I snatched the keys with a sigh. “Who do you think you’re
talking to, constable?”

“I’m fairly certain I know who I’m talking to.” He crammed on black leather gloves and adjusted his scarf. “
No touching
. Go straight home as soon as you’re done.”

“Sure thing, Longshanks.” I ignored the punctuating jab of his thick forefinger in the air before he gathered his files in a flurry of papers and hurried out into the drippy morning.

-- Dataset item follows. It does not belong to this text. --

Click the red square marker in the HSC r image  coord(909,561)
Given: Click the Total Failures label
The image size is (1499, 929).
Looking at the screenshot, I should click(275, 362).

I changed chairs so I could see the TV, and watched the
meteorologist
animatedly explain how the coming storm was the biggest of the season, bigger than the last, bigger than any he’d seen in his career.
He looked like a puppy when the package of Snausages got rustled, bopping
from one side of the screen to the other, pointing out the causes of his excitement. I could practically see his tail wagging. Pictures and
video
of previous storms showed cars buried by drifts, men out pushing
trucks,
wheels spinning on ice, tree branches snapping under the weight,
roof
shingles scattering in the wind. I looked outside again at the blue
sky. Icicles along the gutter dripped in the sun.

I finished my coffee, and the dregs of Schenk’s, and the last bit of my toast. I wondered what kind of cool things I’d find if I snooped
through Schenk’s car. My phone rattled against the table, and I
slipped off a glove to do the swipe-and-pass-code thing.

Schenk’s text read:
Don’t you dare.

I smiled down at my phone, and hoped, wherever he and
Malashock were rushing off to, they’d be safe and successful. My phone buzzed
again, and a little notification dot appeared beside Batten’s name. My heart gave an overeager jolt, and all the blood rushed to my cheeks.

I checked the text.
Binswanger sent flowers.
A second later:
I threw them out.
And:
You’re out of beer
. And then:
Your bed is lumpy and your pillows smell like bubblegum.
Finally:
You have forty pairs of underwear and all but two have frogs on them. Freak.